• **TASK PROMPT**
Return the listing below in full, with every line exactly as it is.

• **RECORDS TO USE**
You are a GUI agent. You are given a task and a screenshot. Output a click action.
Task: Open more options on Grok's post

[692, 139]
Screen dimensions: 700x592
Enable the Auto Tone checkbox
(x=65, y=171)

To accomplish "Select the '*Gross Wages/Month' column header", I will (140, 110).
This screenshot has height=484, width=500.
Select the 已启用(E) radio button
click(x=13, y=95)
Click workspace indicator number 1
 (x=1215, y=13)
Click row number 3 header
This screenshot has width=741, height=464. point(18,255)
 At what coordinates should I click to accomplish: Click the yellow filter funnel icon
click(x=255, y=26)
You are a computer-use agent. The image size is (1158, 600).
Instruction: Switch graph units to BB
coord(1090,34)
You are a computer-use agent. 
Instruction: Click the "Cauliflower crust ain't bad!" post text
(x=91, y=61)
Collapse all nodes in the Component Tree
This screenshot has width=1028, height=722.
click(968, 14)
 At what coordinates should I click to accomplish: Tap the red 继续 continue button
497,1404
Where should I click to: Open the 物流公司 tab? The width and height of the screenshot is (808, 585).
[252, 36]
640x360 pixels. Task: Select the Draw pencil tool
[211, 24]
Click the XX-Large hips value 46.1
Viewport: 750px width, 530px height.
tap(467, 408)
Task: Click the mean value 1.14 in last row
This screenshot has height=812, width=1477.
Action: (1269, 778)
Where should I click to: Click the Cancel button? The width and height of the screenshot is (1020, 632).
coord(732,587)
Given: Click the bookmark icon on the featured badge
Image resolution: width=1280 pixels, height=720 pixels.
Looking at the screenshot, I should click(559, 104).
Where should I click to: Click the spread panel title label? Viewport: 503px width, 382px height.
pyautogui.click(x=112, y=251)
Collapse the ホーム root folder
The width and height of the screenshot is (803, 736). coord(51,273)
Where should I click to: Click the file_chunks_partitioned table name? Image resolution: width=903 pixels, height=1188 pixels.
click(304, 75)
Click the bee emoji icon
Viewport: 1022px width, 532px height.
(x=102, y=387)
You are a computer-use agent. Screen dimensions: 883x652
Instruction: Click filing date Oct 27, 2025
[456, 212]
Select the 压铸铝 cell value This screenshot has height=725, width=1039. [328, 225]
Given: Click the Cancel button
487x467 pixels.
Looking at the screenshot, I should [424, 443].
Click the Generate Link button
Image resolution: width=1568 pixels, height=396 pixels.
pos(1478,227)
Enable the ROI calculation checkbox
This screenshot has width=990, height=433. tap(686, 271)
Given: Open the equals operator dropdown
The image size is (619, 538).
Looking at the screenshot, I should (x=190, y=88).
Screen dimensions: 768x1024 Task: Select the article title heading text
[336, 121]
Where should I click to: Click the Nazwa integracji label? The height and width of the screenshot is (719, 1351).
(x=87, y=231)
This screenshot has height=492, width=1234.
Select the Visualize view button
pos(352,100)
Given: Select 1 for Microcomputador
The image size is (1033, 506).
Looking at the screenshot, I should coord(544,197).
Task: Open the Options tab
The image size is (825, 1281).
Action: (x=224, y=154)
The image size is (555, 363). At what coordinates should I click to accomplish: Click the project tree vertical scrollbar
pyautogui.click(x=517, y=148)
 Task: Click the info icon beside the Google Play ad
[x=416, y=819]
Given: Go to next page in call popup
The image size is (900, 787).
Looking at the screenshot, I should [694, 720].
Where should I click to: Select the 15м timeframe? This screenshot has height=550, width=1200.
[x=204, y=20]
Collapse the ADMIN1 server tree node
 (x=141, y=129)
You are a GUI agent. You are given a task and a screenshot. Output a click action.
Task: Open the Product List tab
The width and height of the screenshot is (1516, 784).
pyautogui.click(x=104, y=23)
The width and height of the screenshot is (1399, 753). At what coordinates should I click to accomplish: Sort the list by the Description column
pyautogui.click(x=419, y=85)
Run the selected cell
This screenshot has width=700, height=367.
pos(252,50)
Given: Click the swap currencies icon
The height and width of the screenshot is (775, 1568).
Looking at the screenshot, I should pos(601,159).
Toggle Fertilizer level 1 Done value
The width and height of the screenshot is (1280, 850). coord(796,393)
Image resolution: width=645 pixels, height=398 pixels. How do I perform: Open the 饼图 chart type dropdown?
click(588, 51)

• **OUTPUT OF THE EXERCISE**
You are a GUI agent. You are given a task and a screenshot. Output a click action.
Task: Open more options on Grok's post

[692, 139]
Screen dimensions: 700x592
Enable the Auto Tone checkbox
(x=65, y=171)

To accomplish "Select the '*Gross Wages/Month' column header", I will (140, 110).
This screenshot has height=484, width=500.
Select the 已启用(E) radio button
click(x=13, y=95)
Click workspace indicator number 1
 (x=1215, y=13)
Click row number 3 header
This screenshot has width=741, height=464. point(18,255)
 At what coordinates should I click to accomplish: Click the yellow filter funnel icon
click(x=255, y=26)
You are a computer-use agent. The image size is (1158, 600).
Instruction: Switch graph units to BB
coord(1090,34)
You are a computer-use agent. 
Instruction: Click the "Cauliflower crust ain't bad!" post text
(x=91, y=61)
Collapse all nodes in the Component Tree
This screenshot has width=1028, height=722.
click(968, 14)
 At what coordinates should I click to accomplish: Tap the red 继续 continue button
497,1404
Where should I click to: Open the 物流公司 tab? The width and height of the screenshot is (808, 585).
[252, 36]
640x360 pixels. Task: Select the Draw pencil tool
[211, 24]
Click the XX-Large hips value 46.1
Viewport: 750px width, 530px height.
tap(467, 408)
Task: Click the mean value 1.14 in last row
This screenshot has height=812, width=1477.
Action: (1269, 778)
Where should I click to: Click the Cancel button? The width and height of the screenshot is (1020, 632).
coord(732,587)
Given: Click the bookmark icon on the featured badge
Image resolution: width=1280 pixels, height=720 pixels.
Looking at the screenshot, I should click(559, 104).
Where should I click to: Click the spread panel title label? Viewport: 503px width, 382px height.
pyautogui.click(x=112, y=251)
Collapse the ホーム root folder
The width and height of the screenshot is (803, 736). coord(51,273)
Where should I click to: Click the file_chunks_partitioned table name? Image resolution: width=903 pixels, height=1188 pixels.
click(304, 75)
Click the bee emoji icon
Viewport: 1022px width, 532px height.
(x=102, y=387)
You are a computer-use agent. Screen dimensions: 883x652
Instruction: Click filing date Oct 27, 2025
[456, 212]
Select the 压铸铝 cell value This screenshot has height=725, width=1039. [328, 225]
Given: Click the Cancel button
487x467 pixels.
Looking at the screenshot, I should [424, 443].
Click the Generate Link button
Image resolution: width=1568 pixels, height=396 pixels.
pos(1478,227)
Enable the ROI calculation checkbox
This screenshot has width=990, height=433. tap(686, 271)
Given: Open the equals operator dropdown
The image size is (619, 538).
Looking at the screenshot, I should (x=190, y=88).
Screen dimensions: 768x1024 Task: Select the article title heading text
[336, 121]
Where should I click to: Click the Nazwa integracji label? The height and width of the screenshot is (719, 1351).
(x=87, y=231)
This screenshot has height=492, width=1234.
Select the Visualize view button
pos(352,100)
Given: Select 1 for Microcomputador
The image size is (1033, 506).
Looking at the screenshot, I should coord(544,197).
Task: Open the Options tab
The image size is (825, 1281).
Action: (x=224, y=154)
The image size is (555, 363). At what coordinates should I click to accomplish: Click the project tree vertical scrollbar
pyautogui.click(x=517, y=148)
 Task: Click the info icon beside the Google Play ad
[x=416, y=819]
Given: Go to next page in call popup
The image size is (900, 787).
Looking at the screenshot, I should [694, 720].
Where should I click to: Select the 15м timeframe? This screenshot has height=550, width=1200.
[x=204, y=20]
Collapse the ADMIN1 server tree node
 (x=141, y=129)
You are a GUI agent. You are given a task and a screenshot. Output a click action.
Task: Open the Product List tab
The width and height of the screenshot is (1516, 784).
pyautogui.click(x=104, y=23)
The width and height of the screenshot is (1399, 753). At what coordinates should I click to accomplish: Sort the list by the Description column
pyautogui.click(x=419, y=85)
Run the selected cell
This screenshot has width=700, height=367.
pos(252,50)
Given: Click the swap currencies icon
The height and width of the screenshot is (775, 1568).
Looking at the screenshot, I should pos(601,159).
Toggle Fertilizer level 1 Done value
The width and height of the screenshot is (1280, 850). coord(796,393)
Image resolution: width=645 pixels, height=398 pixels. How do I perform: Open the 饼图 chart type dropdown?
click(588, 51)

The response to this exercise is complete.